In this study, we investigated the business models of POC products at the general practice. Our models depict the transactions that occur between the actors that are involved in the integration of POC products within the general practice. The designed optimized model of POCT within the general practices visualizes the optimal value, revenue, and connectivity transactions, and the critical phases for integration of POCT in the general practice. Its design is crucial for the integration of POC technology into the eHealth system. It identifies the necessary transactions that need to take place, (1) norm guidelines, (2) connectivity [1], and (3) revenue model [11], and the actors that need to be involved. This model overcomes the barriers stated in the literature [1,3,5,10,11,12]. It proposes the diagnostic center as the gatekeeper of POCT within the Dutch health care system.
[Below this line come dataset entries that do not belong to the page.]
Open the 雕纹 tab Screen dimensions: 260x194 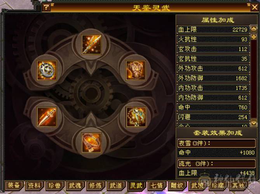click(x=177, y=185)
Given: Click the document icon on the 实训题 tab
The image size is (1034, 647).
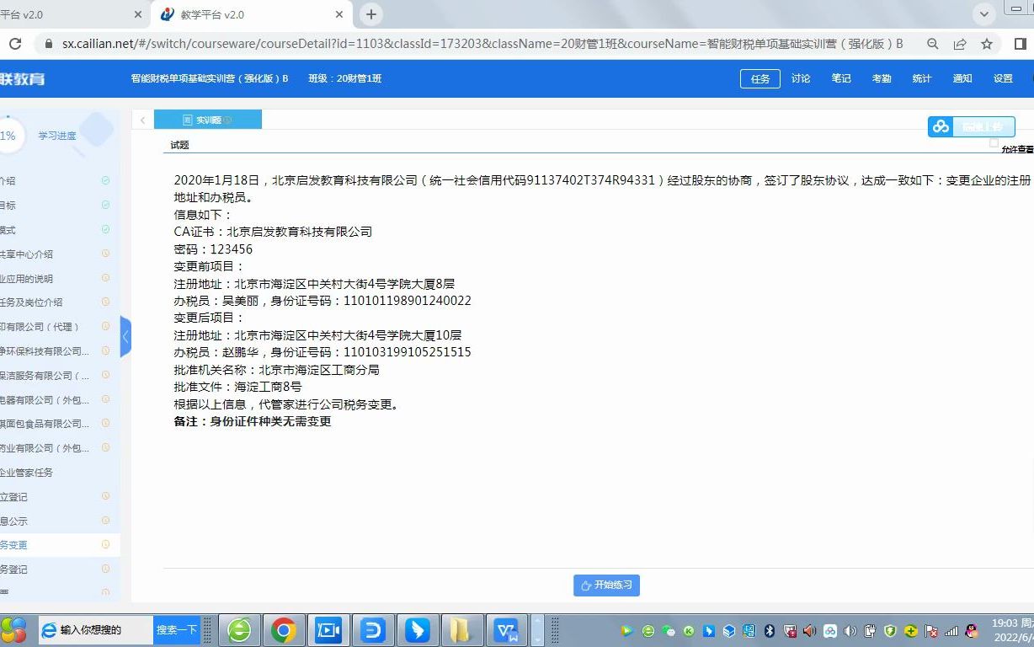Looking at the screenshot, I should (x=187, y=119).
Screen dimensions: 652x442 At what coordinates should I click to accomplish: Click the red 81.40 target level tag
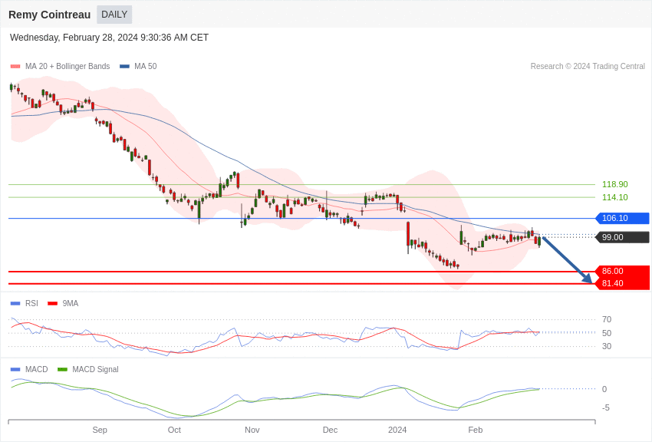(x=622, y=283)
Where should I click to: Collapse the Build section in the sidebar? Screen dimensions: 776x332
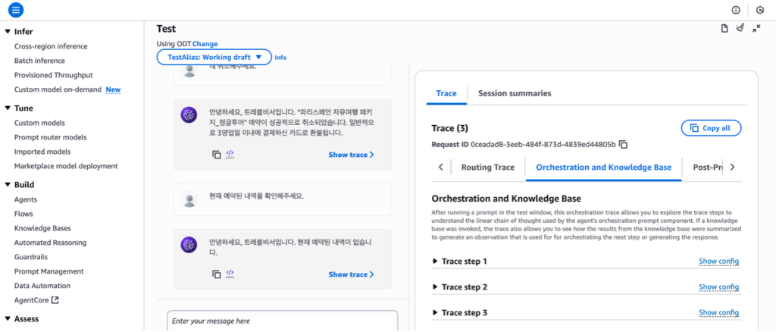pos(8,184)
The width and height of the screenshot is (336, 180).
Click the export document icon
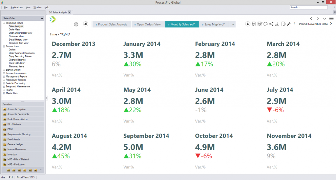pos(283,24)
It is the first study to present a visual depiction of all the actors involved from the diagnostic center and general practices, and therefore, provides a detailed overview of all the insights in the integration process of POCT. Our design background contributed to the research—we harnessed our skills to create the modelling toolkit to generate visualized models that could be validated directly by the interviewee. The visualized models are highly transferable to all the actors, due to their structured presentation, in which words are used in combination with arrows and boxes; therefore, the information displayed is easily understood by everyone. In addition, our way of care modelling is different from other business models, because actors gain not only an overview of the context, but also a detailed description of the transactions from a low-level perspective [34]. We add to the theory of modelling business models [25], in that the value transaction mapping tool is only readable by all actors when descriptions of transactions are given in the final model.
We consider this new business model suitable for all actors involved, to identify their role in the integration of POCT. Thanks to the detailed overview that it provides, this model is especially suited for the diagnostic center and the general practice. It helps the diagnostic center to demonstrate the importance of connectivity to general practitioners, and shows the other actors the importance of the diagnostic center in the integration process of POCT, due to the help the center provides in the form of necessary supporting services [15]. This model also mitigates any concerns that laboratory professionals and hospitals might have about POCT [18].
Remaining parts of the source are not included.